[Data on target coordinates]
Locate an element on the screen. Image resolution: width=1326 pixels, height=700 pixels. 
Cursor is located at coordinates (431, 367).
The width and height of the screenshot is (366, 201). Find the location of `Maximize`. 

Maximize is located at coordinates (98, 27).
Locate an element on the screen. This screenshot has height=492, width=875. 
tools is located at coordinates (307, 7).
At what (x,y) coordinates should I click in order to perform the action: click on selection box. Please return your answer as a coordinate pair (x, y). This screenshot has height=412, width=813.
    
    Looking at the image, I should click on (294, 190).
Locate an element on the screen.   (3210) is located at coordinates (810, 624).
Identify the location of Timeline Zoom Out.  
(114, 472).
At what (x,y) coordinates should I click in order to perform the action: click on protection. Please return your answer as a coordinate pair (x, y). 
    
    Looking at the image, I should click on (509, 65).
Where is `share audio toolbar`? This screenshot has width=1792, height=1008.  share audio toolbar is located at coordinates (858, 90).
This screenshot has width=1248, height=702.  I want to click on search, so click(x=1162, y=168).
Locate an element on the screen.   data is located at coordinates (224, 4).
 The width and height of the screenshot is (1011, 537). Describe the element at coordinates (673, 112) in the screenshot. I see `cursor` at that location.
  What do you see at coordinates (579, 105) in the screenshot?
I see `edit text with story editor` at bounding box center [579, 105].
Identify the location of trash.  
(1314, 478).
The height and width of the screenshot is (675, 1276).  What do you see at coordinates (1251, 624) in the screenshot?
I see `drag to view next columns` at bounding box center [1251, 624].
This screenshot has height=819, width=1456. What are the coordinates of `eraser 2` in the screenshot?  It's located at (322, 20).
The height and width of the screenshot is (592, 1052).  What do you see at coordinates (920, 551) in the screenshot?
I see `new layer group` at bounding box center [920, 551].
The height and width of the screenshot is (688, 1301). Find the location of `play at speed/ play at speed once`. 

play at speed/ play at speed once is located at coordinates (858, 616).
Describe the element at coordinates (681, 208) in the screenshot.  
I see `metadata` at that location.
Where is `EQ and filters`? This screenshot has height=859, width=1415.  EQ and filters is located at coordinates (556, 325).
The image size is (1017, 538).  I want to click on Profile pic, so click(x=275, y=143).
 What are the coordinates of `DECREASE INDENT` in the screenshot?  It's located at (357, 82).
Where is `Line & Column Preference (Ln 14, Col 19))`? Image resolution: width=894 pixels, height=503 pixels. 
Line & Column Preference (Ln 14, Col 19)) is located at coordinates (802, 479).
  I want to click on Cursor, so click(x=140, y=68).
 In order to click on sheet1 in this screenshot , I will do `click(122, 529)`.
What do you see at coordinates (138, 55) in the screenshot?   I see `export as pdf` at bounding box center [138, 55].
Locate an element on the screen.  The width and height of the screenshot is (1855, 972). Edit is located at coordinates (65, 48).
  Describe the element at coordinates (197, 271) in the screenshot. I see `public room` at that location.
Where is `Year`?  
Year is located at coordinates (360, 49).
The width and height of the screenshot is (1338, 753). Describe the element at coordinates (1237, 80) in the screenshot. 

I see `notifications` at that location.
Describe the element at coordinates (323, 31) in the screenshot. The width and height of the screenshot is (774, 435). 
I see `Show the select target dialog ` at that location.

What is needed - Give back every line of the data above without changing a single character.

Solution to this problem -
Locate an element on the screen. Image resolution: width=1326 pixels, height=700 pixels. 
Cursor is located at coordinates (431, 367).
The width and height of the screenshot is (366, 201). Find the location of `Maximize`. 

Maximize is located at coordinates (98, 27).
Locate an element on the screen. This screenshot has height=492, width=875. 
tools is located at coordinates (307, 7).
At what (x,y) coordinates should I click in order to perform the action: click on selection box. Please return your answer as a coordinate pair (x, y). This screenshot has height=412, width=813.
    
    Looking at the image, I should click on (294, 190).
Locate an element on the screen.   (3210) is located at coordinates (810, 624).
Identify the location of Timeline Zoom Out.  
(114, 472).
At what (x,y) coordinates should I click in order to perform the action: click on protection. Please return your answer as a coordinate pair (x, y). 
    
    Looking at the image, I should click on (509, 65).
Where is `share audio toolbar`? This screenshot has width=1792, height=1008.  share audio toolbar is located at coordinates (858, 90).
This screenshot has width=1248, height=702.  I want to click on search, so click(x=1162, y=168).
Locate an element on the screen.   data is located at coordinates (224, 4).
 The width and height of the screenshot is (1011, 537). Describe the element at coordinates (673, 112) in the screenshot. I see `cursor` at that location.
  What do you see at coordinates (579, 105) in the screenshot?
I see `edit text with story editor` at bounding box center [579, 105].
Identify the location of trash.  
(1314, 478).
The height and width of the screenshot is (675, 1276).  What do you see at coordinates (1251, 624) in the screenshot?
I see `drag to view next columns` at bounding box center [1251, 624].
This screenshot has height=819, width=1456. What are the coordinates of `eraser 2` in the screenshot?  It's located at (322, 20).
The height and width of the screenshot is (592, 1052).  What do you see at coordinates (920, 551) in the screenshot?
I see `new layer group` at bounding box center [920, 551].
The height and width of the screenshot is (688, 1301). Find the location of `play at speed/ play at speed once`. 

play at speed/ play at speed once is located at coordinates (858, 616).
Describe the element at coordinates (681, 208) in the screenshot.  
I see `metadata` at that location.
Where is `EQ and filters`? This screenshot has height=859, width=1415.  EQ and filters is located at coordinates (556, 325).
The image size is (1017, 538).  I want to click on Profile pic, so click(x=275, y=143).
 What are the coordinates of `DECREASE INDENT` in the screenshot?  It's located at (357, 82).
Where is `Line & Column Preference (Ln 14, Col 19))`? Image resolution: width=894 pixels, height=503 pixels. 
Line & Column Preference (Ln 14, Col 19)) is located at coordinates (802, 479).
  I want to click on Cursor, so click(x=140, y=68).
 In order to click on sheet1 in this screenshot , I will do `click(122, 529)`.
What do you see at coordinates (138, 55) in the screenshot?   I see `export as pdf` at bounding box center [138, 55].
Locate an element on the screen.  The width and height of the screenshot is (1855, 972). Edit is located at coordinates (65, 48).
  Describe the element at coordinates (197, 271) in the screenshot. I see `public room` at that location.
Where is `Year`?  
Year is located at coordinates (360, 49).
The width and height of the screenshot is (1338, 753). Describe the element at coordinates (1237, 80) in the screenshot. 

I see `notifications` at that location.
Describe the element at coordinates (323, 31) in the screenshot. The width and height of the screenshot is (774, 435). 
I see `Show the select target dialog ` at that location.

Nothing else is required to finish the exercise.